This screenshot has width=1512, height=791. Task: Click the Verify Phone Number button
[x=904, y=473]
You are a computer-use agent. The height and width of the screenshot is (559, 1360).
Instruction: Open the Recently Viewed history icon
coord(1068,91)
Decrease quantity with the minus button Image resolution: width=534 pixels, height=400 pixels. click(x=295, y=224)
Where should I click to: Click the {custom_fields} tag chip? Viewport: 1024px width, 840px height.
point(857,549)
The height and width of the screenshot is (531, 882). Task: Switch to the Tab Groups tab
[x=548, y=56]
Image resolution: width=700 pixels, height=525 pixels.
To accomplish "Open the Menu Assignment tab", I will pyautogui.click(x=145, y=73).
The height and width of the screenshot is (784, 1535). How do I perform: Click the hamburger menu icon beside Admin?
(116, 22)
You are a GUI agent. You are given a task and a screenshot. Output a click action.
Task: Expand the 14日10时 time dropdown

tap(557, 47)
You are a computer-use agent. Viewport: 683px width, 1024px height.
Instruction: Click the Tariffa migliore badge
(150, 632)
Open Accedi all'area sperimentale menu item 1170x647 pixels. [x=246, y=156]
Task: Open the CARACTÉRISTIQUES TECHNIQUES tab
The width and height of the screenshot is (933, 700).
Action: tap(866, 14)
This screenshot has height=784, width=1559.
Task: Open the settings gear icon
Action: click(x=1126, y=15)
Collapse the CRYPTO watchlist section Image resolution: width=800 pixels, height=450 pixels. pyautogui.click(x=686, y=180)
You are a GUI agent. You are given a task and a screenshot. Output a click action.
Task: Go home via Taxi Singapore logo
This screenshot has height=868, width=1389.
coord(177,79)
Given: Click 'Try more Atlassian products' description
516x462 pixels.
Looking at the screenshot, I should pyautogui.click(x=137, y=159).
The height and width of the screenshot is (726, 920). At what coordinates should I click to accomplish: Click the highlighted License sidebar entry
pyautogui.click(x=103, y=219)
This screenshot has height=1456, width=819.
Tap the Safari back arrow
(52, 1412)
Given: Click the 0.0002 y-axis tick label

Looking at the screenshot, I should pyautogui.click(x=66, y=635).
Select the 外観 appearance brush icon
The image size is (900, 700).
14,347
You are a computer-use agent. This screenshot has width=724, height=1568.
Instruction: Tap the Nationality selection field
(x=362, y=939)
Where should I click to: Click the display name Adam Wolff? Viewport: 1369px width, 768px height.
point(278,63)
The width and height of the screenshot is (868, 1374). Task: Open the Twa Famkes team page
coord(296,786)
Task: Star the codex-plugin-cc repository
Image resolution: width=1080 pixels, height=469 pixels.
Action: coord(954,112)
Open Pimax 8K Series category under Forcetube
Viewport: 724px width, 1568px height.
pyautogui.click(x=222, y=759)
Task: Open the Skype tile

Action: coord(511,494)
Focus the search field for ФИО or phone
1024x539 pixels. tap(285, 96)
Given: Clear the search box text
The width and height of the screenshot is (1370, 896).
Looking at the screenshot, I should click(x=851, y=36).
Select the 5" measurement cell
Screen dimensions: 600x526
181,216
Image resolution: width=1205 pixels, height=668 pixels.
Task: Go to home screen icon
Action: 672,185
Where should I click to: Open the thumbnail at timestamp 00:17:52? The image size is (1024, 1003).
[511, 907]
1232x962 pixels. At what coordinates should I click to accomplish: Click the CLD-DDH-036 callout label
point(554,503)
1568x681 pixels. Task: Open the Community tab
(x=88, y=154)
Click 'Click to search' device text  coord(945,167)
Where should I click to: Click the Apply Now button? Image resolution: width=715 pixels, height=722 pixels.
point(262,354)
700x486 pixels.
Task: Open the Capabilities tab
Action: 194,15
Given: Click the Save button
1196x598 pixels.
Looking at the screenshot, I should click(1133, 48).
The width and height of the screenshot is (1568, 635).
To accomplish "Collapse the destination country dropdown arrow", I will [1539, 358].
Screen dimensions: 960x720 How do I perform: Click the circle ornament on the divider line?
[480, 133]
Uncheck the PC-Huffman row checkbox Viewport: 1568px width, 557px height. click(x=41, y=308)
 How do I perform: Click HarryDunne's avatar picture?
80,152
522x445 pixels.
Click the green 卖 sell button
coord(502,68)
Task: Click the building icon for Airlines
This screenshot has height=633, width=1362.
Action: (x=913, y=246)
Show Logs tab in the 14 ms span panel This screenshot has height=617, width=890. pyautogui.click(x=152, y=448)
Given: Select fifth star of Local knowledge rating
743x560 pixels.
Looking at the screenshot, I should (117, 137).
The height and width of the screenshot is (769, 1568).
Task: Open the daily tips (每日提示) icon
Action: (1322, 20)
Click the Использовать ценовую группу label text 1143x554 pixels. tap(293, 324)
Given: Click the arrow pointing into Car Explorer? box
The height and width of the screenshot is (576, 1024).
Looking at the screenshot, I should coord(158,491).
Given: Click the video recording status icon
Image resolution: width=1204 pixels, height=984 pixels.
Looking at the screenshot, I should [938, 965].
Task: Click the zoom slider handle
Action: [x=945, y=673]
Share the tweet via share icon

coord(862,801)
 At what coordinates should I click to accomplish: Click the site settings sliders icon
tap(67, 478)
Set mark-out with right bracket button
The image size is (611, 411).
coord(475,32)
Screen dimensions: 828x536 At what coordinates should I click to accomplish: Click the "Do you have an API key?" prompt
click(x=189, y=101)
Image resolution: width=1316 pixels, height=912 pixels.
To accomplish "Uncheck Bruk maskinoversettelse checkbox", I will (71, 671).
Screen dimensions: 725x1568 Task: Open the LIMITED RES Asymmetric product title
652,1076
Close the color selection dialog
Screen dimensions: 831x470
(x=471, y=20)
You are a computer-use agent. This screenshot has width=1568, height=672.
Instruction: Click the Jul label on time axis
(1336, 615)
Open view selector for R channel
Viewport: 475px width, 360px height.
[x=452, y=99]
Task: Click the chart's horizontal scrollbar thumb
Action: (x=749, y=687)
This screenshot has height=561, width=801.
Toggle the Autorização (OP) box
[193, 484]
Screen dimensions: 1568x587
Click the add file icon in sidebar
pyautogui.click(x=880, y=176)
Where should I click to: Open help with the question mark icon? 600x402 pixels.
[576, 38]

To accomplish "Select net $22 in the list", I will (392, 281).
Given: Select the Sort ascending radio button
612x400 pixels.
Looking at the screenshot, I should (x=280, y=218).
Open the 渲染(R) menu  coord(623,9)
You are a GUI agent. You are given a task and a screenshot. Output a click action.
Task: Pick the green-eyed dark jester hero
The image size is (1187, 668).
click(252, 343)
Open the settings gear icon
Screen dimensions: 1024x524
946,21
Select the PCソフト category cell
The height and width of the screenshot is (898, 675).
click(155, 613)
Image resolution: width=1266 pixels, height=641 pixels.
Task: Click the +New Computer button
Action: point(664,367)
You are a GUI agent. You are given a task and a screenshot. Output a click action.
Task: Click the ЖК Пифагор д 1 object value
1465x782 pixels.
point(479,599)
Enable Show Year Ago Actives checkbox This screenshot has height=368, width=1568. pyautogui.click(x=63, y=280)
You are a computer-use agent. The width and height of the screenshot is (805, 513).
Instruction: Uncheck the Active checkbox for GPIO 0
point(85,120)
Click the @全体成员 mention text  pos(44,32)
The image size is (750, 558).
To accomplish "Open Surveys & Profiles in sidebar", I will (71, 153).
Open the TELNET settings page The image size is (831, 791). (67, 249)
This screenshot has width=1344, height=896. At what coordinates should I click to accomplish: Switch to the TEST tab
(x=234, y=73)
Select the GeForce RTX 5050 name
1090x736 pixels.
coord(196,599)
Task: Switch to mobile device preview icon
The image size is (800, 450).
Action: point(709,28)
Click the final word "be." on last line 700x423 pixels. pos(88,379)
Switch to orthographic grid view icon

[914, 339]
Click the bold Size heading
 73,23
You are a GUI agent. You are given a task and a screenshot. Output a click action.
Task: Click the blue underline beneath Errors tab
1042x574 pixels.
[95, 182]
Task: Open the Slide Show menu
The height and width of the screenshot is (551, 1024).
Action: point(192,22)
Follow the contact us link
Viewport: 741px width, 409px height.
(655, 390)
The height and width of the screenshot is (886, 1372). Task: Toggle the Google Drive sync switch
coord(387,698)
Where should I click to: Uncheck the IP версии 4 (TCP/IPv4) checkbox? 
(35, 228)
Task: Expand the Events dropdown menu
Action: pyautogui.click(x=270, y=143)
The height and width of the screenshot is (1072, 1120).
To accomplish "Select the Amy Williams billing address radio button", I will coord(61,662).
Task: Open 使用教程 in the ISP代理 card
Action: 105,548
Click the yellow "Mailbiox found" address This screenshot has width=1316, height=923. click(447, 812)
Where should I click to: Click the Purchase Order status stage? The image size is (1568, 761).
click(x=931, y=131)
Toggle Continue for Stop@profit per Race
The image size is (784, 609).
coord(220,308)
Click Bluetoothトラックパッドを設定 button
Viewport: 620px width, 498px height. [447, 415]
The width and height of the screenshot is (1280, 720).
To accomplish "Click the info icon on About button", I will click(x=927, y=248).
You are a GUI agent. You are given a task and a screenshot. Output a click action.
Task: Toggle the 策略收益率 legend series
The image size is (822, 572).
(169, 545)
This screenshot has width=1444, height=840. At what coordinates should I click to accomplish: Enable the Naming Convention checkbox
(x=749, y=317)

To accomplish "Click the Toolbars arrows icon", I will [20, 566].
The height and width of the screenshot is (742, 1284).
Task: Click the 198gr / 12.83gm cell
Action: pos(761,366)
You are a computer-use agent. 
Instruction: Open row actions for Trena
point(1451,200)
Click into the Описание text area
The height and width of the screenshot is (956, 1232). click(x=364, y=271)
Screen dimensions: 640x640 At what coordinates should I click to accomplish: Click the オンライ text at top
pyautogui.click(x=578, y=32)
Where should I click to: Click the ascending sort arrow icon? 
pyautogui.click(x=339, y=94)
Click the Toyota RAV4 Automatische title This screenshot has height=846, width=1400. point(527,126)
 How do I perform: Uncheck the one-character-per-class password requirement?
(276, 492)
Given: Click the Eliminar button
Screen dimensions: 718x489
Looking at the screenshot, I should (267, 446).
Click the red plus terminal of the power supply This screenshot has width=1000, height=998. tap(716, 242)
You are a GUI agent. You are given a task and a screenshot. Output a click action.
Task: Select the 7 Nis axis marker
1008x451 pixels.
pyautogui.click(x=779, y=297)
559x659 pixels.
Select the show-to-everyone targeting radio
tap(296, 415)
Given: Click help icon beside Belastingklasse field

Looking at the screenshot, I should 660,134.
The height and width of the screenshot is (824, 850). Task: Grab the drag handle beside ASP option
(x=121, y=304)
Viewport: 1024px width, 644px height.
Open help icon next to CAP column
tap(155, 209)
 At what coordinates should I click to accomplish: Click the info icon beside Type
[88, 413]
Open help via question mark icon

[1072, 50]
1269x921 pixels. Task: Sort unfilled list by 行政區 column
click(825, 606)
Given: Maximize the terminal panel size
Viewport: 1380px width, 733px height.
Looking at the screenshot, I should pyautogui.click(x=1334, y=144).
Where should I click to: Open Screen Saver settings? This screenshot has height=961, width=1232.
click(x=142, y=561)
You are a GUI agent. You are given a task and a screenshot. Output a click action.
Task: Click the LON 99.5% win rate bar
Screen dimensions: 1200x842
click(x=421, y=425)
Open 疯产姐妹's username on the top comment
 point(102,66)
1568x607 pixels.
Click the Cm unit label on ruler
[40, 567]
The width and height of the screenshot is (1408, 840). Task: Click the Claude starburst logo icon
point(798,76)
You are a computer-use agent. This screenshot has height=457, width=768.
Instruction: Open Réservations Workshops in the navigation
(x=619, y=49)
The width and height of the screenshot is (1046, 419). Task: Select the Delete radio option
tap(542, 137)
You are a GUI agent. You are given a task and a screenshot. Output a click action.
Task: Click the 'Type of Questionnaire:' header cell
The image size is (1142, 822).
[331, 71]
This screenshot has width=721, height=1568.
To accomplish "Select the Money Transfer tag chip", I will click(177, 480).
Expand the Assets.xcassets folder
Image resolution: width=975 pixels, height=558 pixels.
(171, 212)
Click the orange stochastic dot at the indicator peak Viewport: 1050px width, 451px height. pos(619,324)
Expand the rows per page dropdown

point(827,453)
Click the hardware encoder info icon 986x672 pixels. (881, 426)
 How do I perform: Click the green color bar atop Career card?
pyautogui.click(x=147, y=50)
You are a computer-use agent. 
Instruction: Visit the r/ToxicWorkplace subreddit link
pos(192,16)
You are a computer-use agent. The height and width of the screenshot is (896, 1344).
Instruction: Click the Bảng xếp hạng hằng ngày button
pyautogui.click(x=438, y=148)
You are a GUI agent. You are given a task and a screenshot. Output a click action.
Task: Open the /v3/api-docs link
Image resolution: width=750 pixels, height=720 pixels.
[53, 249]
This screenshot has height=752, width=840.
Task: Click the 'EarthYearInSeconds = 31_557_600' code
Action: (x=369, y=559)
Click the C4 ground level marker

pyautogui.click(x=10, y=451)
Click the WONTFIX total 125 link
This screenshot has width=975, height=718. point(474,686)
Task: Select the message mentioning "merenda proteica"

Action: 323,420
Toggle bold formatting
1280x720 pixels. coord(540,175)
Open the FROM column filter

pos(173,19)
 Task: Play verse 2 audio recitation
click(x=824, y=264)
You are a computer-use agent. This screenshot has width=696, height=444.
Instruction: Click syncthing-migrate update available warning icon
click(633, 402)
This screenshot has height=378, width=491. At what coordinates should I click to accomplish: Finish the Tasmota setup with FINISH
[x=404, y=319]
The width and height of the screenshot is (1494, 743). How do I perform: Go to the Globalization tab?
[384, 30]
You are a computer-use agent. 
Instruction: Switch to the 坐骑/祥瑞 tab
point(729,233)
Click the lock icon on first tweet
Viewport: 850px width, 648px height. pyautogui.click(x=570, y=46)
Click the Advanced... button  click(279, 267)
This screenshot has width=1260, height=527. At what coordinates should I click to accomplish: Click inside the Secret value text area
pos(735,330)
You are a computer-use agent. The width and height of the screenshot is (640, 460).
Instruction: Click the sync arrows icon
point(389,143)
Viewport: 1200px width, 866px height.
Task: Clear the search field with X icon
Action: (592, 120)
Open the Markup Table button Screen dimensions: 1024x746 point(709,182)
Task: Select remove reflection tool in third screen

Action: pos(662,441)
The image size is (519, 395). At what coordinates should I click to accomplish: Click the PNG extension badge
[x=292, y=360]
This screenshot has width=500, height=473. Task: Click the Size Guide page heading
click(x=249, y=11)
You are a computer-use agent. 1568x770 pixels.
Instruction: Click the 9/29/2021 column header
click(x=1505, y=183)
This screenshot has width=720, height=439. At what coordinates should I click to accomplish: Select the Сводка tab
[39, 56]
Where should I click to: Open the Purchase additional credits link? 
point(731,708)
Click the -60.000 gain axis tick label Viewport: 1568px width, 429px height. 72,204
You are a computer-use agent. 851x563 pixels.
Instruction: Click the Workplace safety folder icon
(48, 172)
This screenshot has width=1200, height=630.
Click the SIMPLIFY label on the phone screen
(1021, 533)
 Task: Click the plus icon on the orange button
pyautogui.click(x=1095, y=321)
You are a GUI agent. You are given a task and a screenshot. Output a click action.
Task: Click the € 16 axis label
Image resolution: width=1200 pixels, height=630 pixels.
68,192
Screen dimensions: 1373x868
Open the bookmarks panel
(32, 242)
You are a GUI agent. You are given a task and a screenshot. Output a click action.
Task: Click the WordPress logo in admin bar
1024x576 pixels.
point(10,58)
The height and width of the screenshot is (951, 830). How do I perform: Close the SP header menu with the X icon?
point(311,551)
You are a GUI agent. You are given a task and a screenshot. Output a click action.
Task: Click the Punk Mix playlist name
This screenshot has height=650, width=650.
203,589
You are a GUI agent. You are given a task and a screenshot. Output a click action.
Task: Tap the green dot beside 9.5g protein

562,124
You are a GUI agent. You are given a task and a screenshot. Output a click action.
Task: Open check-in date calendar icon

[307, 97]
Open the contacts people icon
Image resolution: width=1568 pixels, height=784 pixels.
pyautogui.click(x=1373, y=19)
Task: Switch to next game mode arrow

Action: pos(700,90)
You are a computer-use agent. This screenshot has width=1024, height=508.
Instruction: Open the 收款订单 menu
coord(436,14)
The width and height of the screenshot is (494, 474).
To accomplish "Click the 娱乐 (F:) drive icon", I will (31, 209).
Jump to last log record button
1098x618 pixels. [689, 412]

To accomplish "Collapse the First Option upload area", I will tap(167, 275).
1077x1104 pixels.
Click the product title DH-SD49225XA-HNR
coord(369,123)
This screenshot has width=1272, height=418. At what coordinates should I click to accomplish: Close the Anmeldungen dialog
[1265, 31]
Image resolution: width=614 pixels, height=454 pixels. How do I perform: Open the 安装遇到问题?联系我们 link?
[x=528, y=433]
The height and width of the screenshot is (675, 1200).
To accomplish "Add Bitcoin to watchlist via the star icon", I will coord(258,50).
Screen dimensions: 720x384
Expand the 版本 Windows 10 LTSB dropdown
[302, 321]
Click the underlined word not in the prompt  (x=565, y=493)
:::
• Goal of the exercise: Lines holding "Collapse" in the data above: copy each of them.

• Completed task:
Collapse the CRYPTO watchlist section Image resolution: width=800 pixels, height=450 pixels. pyautogui.click(x=686, y=180)
To accomplish "Collapse the destination country dropdown arrow", I will [1539, 358].
To accomplish "Collapse the First Option upload area", I will tap(167, 275).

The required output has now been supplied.